Olhando à volta, nota-se o crescimento de uma mediocridade desoladora. É uma mediocridade tumular, fruto da ausência de qualquer pensamento, reflexão, sensatez. A mediocridade é perigosa, porque desativa, desabilita e menospreza a inteligência, a capacidade de escolher e desejar. E é muito cómoda. É uma espécie de anestesia, de psicofármaco. A mediocridade reina! Soberana! É fonte de uma verdadeira tranquilidade interior, quando na realidade é inconsciência; circula como critério justo ao passo que é apenas comodidade; apresenta-se como recusa dos excessos quando na verdade é vazio interior.

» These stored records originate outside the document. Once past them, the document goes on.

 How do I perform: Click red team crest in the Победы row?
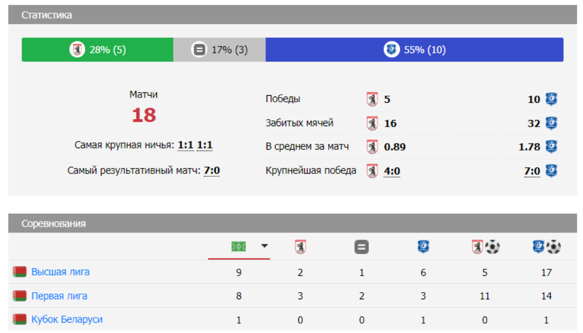(x=372, y=99)
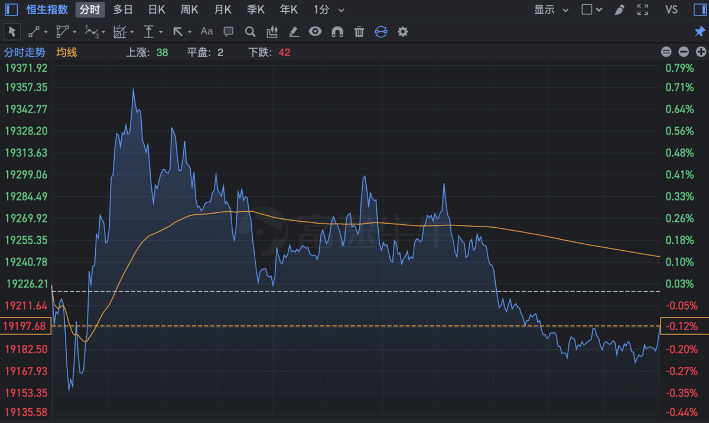Viewport: 709px width, 423px height.
Task: Unpin the drawing toolbar
Action: [x=700, y=31]
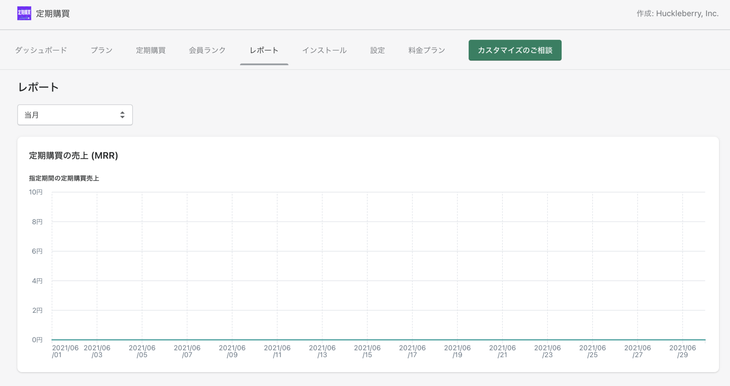The width and height of the screenshot is (730, 386).
Task: Click the 10円 y-axis label
Action: point(36,192)
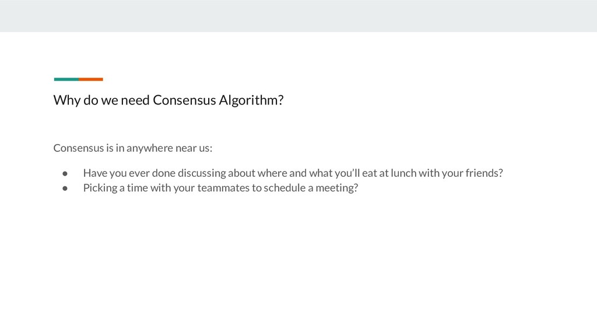Click the second bullet point marker

(x=65, y=188)
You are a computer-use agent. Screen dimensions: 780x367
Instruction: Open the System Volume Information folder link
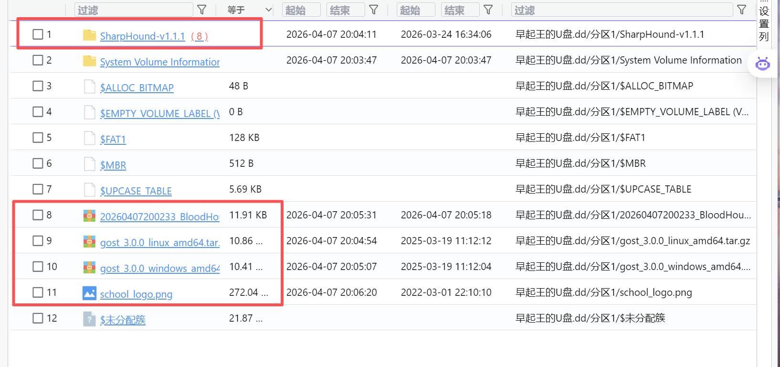[159, 62]
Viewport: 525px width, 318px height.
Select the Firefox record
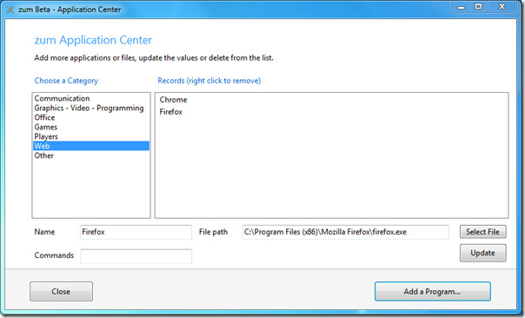[170, 112]
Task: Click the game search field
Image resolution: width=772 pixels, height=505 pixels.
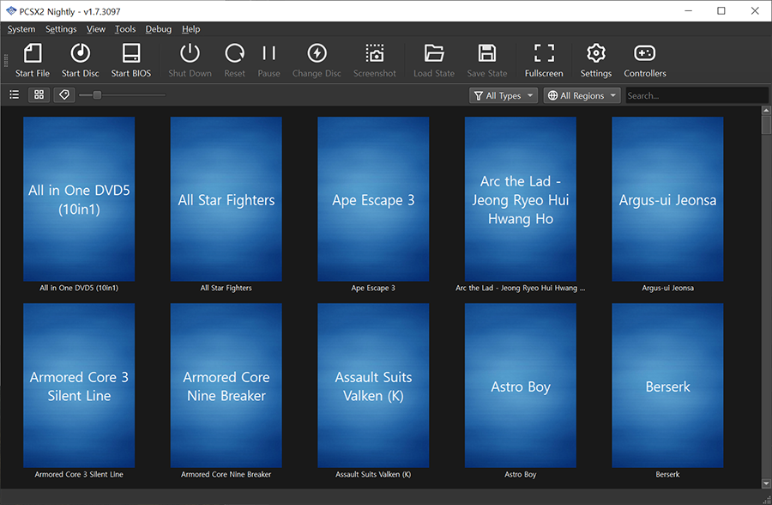Action: [689, 95]
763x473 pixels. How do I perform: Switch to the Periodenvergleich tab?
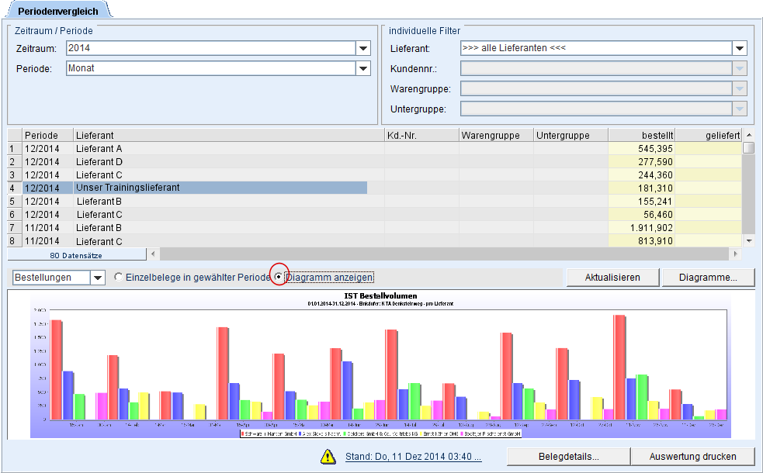pyautogui.click(x=57, y=9)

A mediocridade está a infetar as nossas mentes, como afirma o filósofo canadiano Alain Deneault, no seu ensaio «A mediocracia». Deixámos de aspirar às coisas grandes, às coisas do “alto”. Arriscamo-nos a morrer sem nunca ter vivido. Uma “revolução anestesiante” instalou-se silenciosamente sob os nossos olhos, mas praticamente não nos demos conta. O medíocre, em resumo, explica Alain Deneault, tem de “jogar o jogo”. Jogar o jogo. Que significa isto? Quer dizer aceitar os comportamentos informais, pequenos compromissos que servem para alcançar objetivos de curto prazo, significa submeter-se a regras implícitas, muitas vezes, fechando os olhos.

É desta maneira que se solidificam as relações informais, que se fornece a prova de que se é “confiável”, colocar-se sempre naquela linha média que não gera riscos desestabilizadores. Na origem da mediocridade está a concentração sobre a “governance”, em que tudo é reduzido à gestão. Seria preciso perguntar-se, como o protagonista Nikolaj Stavrogin do romance «Os demónios», de Dostoiévski: “Pois bem, qual é o meu verdadeiro rosto? A áurea mediocridade: nem tolo nem inteligente”. Na era de mediocracia já não se discute. Prefere-se receber notícias que confortem.

É preciso temer a mediocracia porque faz sofrer e é antecâmara do autoritarismo, mesmo que adocicado. O autoritarismo é psicótico, a mediocracia é perversa. Psicótico, o primeiro, porque não tem qualquer dúvida sobre o que deve decidir. Perversa, a segunda, porque procura dissolver a autoridade nas pessoas fazendo de maneira que a interiorizem e se comportem como se fosse vontade sua. Depois, é próprio dos sistemas de poder decadentes originar formas despóticas de governo e reforçar a mediocridade, na escolha do capital humano, porque o poder consolidado teme o confronto com a inteligência, teme ser batido no terreno das ideias.

A pessoa medíocre é incapaz de elevar-se do banal que o distingue, incapaz de ideais, sem valores. É tépida – mediocridade e tepidez são duas formas de corrupção espiritual, segundo o Papa Francisco –, não gosta daquilo que é forte, que sacode, está por baixo. Mas a mediocridade é um perigo à espreita à nossa volta, condiciona-nos com todo o convencional em que estamos mergulhados, um mundo imenso de mediocridade banal que não serve para crescer, mas que pode aparecer cómodo, visto que tantos agem assim. E esta é a escravidão da massa, a cadeia do social.

Uma incapacidade de pensamento autónomo, uma obediência cega, uma normalidade que age incondicionalmente, perigo extremo da ausência de reflexão. Albert Einstein escreve: “Os grandes espíritos encontraram sempre a violenta oposição dos medíocres, os quais não sabem compreender o homem que não aceita os preconceitos herdados, mas usa a sua inteligência com honestidade e coragem”. E Pierre de Beaumarchais: “O homem medíocre e rasteiro chega a tudo”.

Já agora, medíocre pode ser também uma comunidade que não quer sair do torpor das memórias para se contentar com um passado que na verdade nunca foi tão glorioso como é narrado; medíocre pode ser uma Igreja que não busca os caminhos mais adequados para narrar ao ser humano a alegria, o resgate, a justiça que a deriva de um Amor a partilhar, mas se esconde por trás de «tradições», em vez de se reinventar, para fazer bem e o bem; medíocre pode ser uma cultura que vende produtos que agradam às massas, em vez de se elevar sobre os desejos insipidamente populares, normalmente ruidosos, sem a coragem de saber arriscar a impopularidade, conservando a sua autonomia e a vocação de ser espírito crítico.